教育者や評論家の話は、個人的な経験に基づいていて、科学的根拠がない

特定の個人の成功体験を一般化することは、とても難しい。

(例:息子3人を東大に入れた母親の子育て論など・・・。)

→ 個人の体験を大量に観察することで見出される規則性 = 教育経済学

 

ご褒美で釣るのは「よい?よくない?」

遠い将来の満足より、目先の利益が大きく見えてしまい、ついつい先送り行動に出てしまうものである。

(例:勉強をしたら生涯年収が上がること より 今日の楽しみ)

(例:カロリーを控えれば痩せること より 目の前のデザート)

 

→ 裏を返せば、先送り行動をさせないために、ご褒美は有効である。

ご褒美は、アウトプットよりインプットに! 

(例:テストでいい点をとったらご褒美 より 本を一冊読んだらご褒美 や 宿題をしたらご褒美 の方が、何をすべきか明確でよい。)

※ 小学生まではお金以外のご褒美がよい。中高生からはお金が効果的だが、金額の設定を間違わないこと。

※ 「勉強するのが楽しいという気持ちを失うのではないか?」という懸念は不要だが、モチベーションが高まっているときに下手にご褒美を与えるのは、かえって意欲をそぐこともある。

 

褒め育ては「よい?よくない?」

✖ 頭が良いことを褒めると意欲を失い、成績が低下する。

〇 努力を称賛すると意欲が上がる。

 

ゲームをすると暴力的に「なる?ならない?」

ロールプレイングゲームの中で暴力的な行為が行われていたとしても、それを学校や隣近所でやってやろうと考えるほど、子どもは愚かではない

(「ロックンロールを聞くと不良になる」という時代遅れの考えと同じ。
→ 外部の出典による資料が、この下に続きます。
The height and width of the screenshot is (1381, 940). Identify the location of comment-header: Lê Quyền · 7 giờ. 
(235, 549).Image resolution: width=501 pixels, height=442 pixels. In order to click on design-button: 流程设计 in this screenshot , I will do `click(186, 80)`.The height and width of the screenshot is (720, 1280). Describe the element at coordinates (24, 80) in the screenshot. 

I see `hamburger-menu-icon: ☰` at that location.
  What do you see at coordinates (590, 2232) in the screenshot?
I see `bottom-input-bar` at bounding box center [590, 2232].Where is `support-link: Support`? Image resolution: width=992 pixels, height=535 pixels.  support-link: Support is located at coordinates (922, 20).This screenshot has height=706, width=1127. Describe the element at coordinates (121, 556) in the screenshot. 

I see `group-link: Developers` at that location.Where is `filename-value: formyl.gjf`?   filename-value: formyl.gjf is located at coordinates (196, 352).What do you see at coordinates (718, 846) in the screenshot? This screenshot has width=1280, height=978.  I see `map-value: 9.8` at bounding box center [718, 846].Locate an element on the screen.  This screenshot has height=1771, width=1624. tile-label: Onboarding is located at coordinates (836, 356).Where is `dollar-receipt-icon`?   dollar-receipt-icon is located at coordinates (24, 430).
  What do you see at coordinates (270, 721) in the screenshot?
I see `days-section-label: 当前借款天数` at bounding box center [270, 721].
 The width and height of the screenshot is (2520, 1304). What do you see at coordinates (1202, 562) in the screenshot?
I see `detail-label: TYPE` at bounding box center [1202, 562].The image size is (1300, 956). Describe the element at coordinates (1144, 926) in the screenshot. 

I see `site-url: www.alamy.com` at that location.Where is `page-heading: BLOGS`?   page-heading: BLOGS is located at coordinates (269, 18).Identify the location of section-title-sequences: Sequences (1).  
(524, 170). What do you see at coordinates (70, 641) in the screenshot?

)

1時間ゲームをやめさせたとしても、勉強時間は男子1.86分、女子2.70分増加するにすぎない。

(2時間以上は負の影響があるので、1時間程度の息抜きはOK)

 

幼児教育は効果が「ある?ない?」

人的資本への投資は、子どもが小さいうちの方が収益率(将来の収入)は高い。

人生の成功において極めて重要なことは、誠実さ・忍耐強さ・社交性・好奇心・自制心・やり抜く力などを人から学び、獲得することである。

特に「自制心」「やり抜く力」は、人生のかなり長い期間にわたって、計り知れない価値をもたらす。

自制心・・・計画・記録・達成度を自分で管理することで鍛えることができる。

やり抜く力・・・「能力は努力によって後天的に伸ばすことができる」というメッセージを、親や教師から定期的に伝えるとよい。

 

少人数学級は学力を上昇させる効果が「ある?ない?」

35人学級では効果なし。

20人学級は、貧困世帯には効果が大きいが、費用対効果は低い。

 

いい先生を数字で測ることは「できる?できない?」

「いい先生とは、他の集団と比較して高い点数をとれる先生ではない。

過去のその子と比較して、昨日より今日、今日より明日と伸ばしてやれる先生がいい先生である。」

 

まとめ

モチベーションが上がっているときにはご褒美は逆効果だが、下がっているときには効果がある。

幼児教育は学習面より、「自制心」や「やり抜く力」をつける方が長い期間において効果が高い。

学力の向上=生涯年収のアップ=人生の成功と仮定すると、昨日より今日、今日より明日と子どもを伸ばすことができる先生がいい先生である。

どういう学校に行っているかと同じく、どういう親のもとに生まれ、育てられたかということが学力に与える影響は大きい。」

「遺伝や家庭など、子ども自身にどうしようもできない問題を解決できるポテンシャルをもつのは教員である。」

教育経済学はあくまでも規則性なので、目の前の子どもにその方法が合うかどうかは別問題ですが、親や教員が子どもにできることがまだまだたくさんあると知っただけでも、この本を読む価値がありました。

 

☆ご褒美について・・・中学生の子どもに「テストで100番以内に入ったら5000円もらえる」「一日1時間勉強した日は100円もらえる」「10時までに課題が終わった日は100円もらえる」どれがいいか、聞いてみました。

答えは「どれが得か、よく分からない!」でした。

選択肢が3つあるのが悪いのか、それとも100円という設定がせこいのが悪いのでしょうか・・・。

私だったら、1時間かけて10時までに課題を終わらせて毎日200円ずつで毎月6000円、テストで100番に入って5000円の、全てを手に入れようとするんですけどね・・・。